Infants aged between 18 and 30 months can coordinate different sets of rules when learning different languages

A study on more than 100 children by NUS Assoc Prof Leher Singh found that infants aged between 18 and 30 months can coordinate different sets of rules when learning different languages. Conducted from March to December 2011, the study was the first of its kind in Singapore.

Explaining the rationale for the study, Assoc Prof Singh said that most previous research on early language development has been done with monolinguals. However, most of the world is multilingual.

"The small amount of research conducted on multilinguals suggests that pathways to language are different between monolingual and bilingual infants and toddlers. I was motivated to find out how language acquisition progresses in multilinguals and to what extent their trajectory compares with that of monolinguals," said Assoc Prof Singh who is from the Department of Psychology.

Examining the toddlers' eye movement patterns in a word learning task at the Infant Language Centre at NUS, the research team found that infants aged 18 months, who are monolingual English learners or English-Mandarin bilinguals, can differentiate words when they are different in vowels and tones in the language(s) that they are learning.

At the age of 24 months, English learners are able to identify that when the vowels change, the meaning of the words also change. In addition to vowel change, English-Mandarin learners also take note of tone changes to identify change in meanings in Mandarin words.

When the young respondents reach 30 months, it was found that they can translate between English and Mandarin within a very short time mostly from their dominant language to their non-dominant language.

The study also showed that for children aged between 18 and 24 months who learn more than two languages, their capacity for intellectual reasoning in a non-linguistic set of tasks is higher than that of the monolinguals and bilinguals.

On the research challenges, Assoc Prof Singh said: "Toddlers have a very short attention span and can be moody, distracted or tired. All these factors can obscure the impression we (researchers) form of their abilities. Tasks have to be short enough to maintain attention yet long enough to have repeated trials in case some trials were missed by the participant. Tasks also have to be entertaining so that toddlers' attention can be captured throughout the session."

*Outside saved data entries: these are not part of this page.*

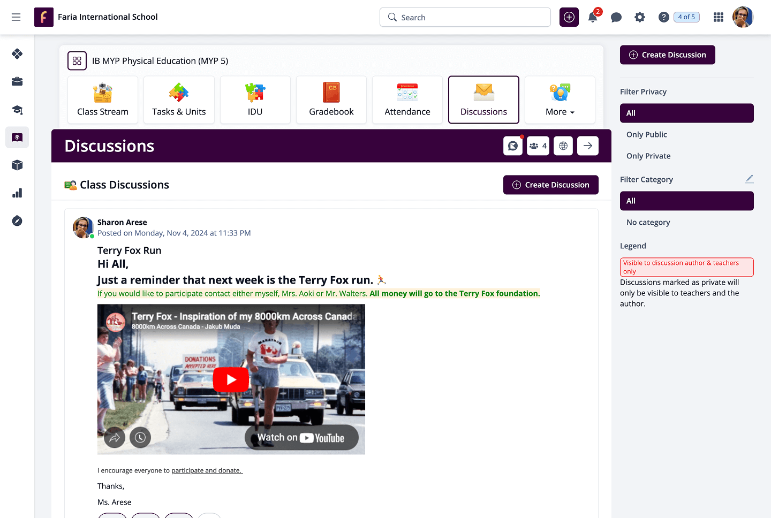Screen dimensions: 771x518
Task: Switch to the Tasks & Units tab
Action: [179, 100]
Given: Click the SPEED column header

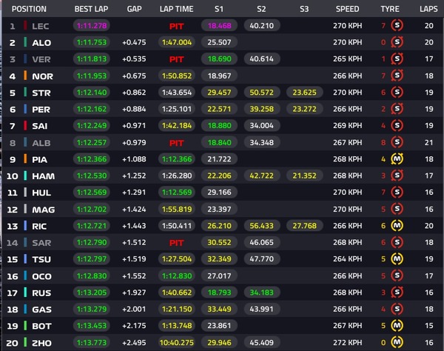Looking at the screenshot, I should [x=347, y=9].
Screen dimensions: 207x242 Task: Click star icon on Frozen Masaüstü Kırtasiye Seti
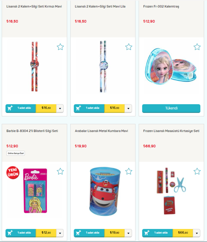coord(197,171)
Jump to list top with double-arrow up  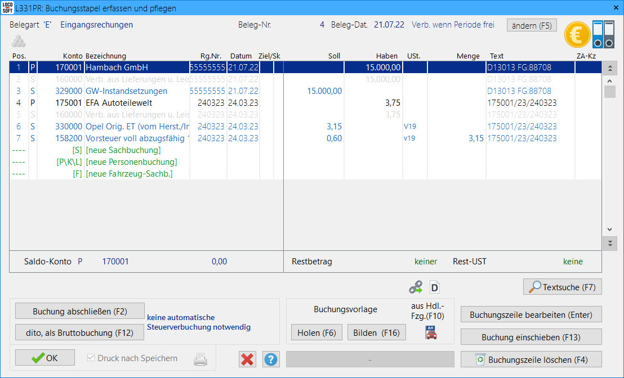609,69
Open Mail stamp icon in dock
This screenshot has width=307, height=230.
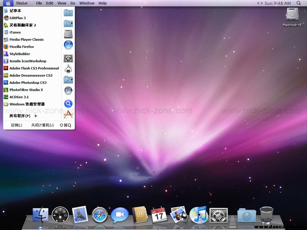point(80,215)
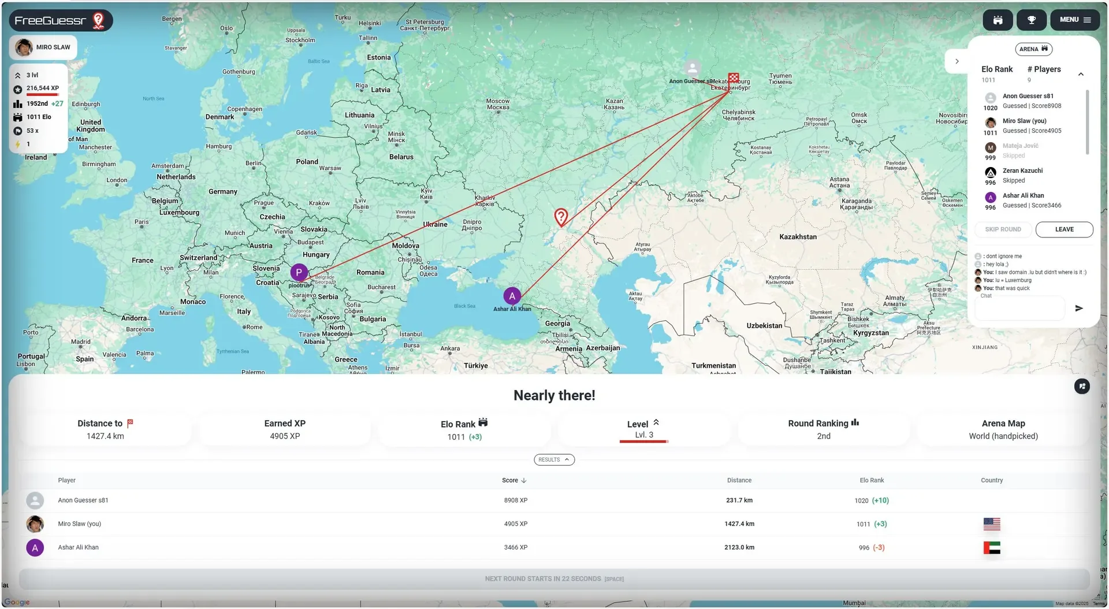Screen dimensions: 1109x609
Task: Click the red question mark map pin
Action: coord(561,217)
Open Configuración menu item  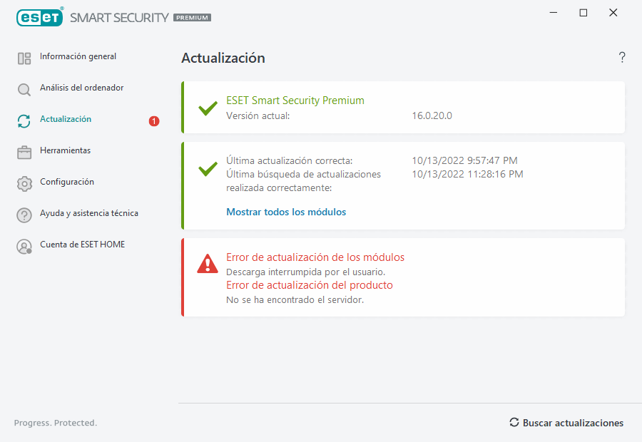(67, 182)
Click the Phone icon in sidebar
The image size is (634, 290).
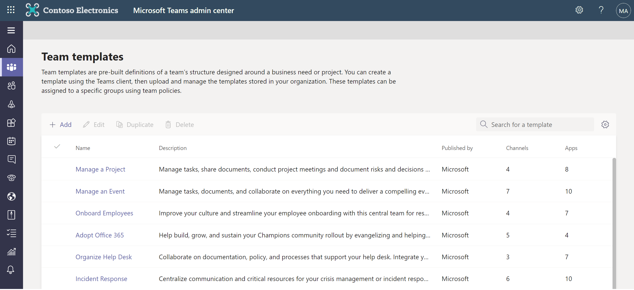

Moving forward, the investigators will be studying cognitive abilities and are recruiting some 200 children aged two to four years, who are monolinguals, bilinguals and trilinguals. The team will also be comparing English-Mandarin learners on how sophisticated their knowledge of tone is. Furthermore, the NUS group will look into how connected vocabularies are within bilingual learners and what determines their ability to access their second language.